Considérablement modernisé depuis qu'il est dirigé par Igor Setchine, considéré comme très proche de Vladimir Poutine, il est devenu le premier producteur de pétrole coté en Bourse dans le monde en rachetant son concurrent TNK-BNP en 2013 et en nouant des alliances avec les grandes compagnies occidentales, dont la britannique BP.

"Gazprom était à une certaine époque la quatrième société dans le monde par la capitalisation et (...) le fait que Rosneft ait dépassé Gazprom indique que les problèmes (du premier, ndlr) sont moins graves que ceux du second malgré la faiblesse des cours du pétrole", a commenté l'analyste Valéri Nesterov, de la banque Sberbank CIB, cité par l'agence Ria-Novosti.

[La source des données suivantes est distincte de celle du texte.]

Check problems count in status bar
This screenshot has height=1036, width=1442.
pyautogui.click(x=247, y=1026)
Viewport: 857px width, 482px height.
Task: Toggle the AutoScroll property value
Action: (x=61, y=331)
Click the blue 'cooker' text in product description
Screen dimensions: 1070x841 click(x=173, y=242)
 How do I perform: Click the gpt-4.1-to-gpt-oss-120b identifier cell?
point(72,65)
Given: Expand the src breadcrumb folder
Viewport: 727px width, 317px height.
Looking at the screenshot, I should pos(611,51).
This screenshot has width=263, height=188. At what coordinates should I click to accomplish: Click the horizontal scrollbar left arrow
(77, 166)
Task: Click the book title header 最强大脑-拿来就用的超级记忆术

En dépit de l'effondrement des cours, Rosneft a dégagé un bénéfice net de 355 milliards de roubles (4,7 milliards d'euros) l'an dernier, stable par rapport à 2014 et son chiffre d'affaires n'a reculé que de 6,4% à 5.150 milliards de roubles (67 milliards d'euros).

Ses résultats financiers sont soutenus par la chute du rouble qui compense en partie la baisse des cours en dollars.

Rosneft développe également sa production de gaz, concurrençant directement Gazprom, et se livre selon la presse russe à un lobbying intense pour obtenir que soit encoure assoupli le monopole de son concurrent sur certaines exportations.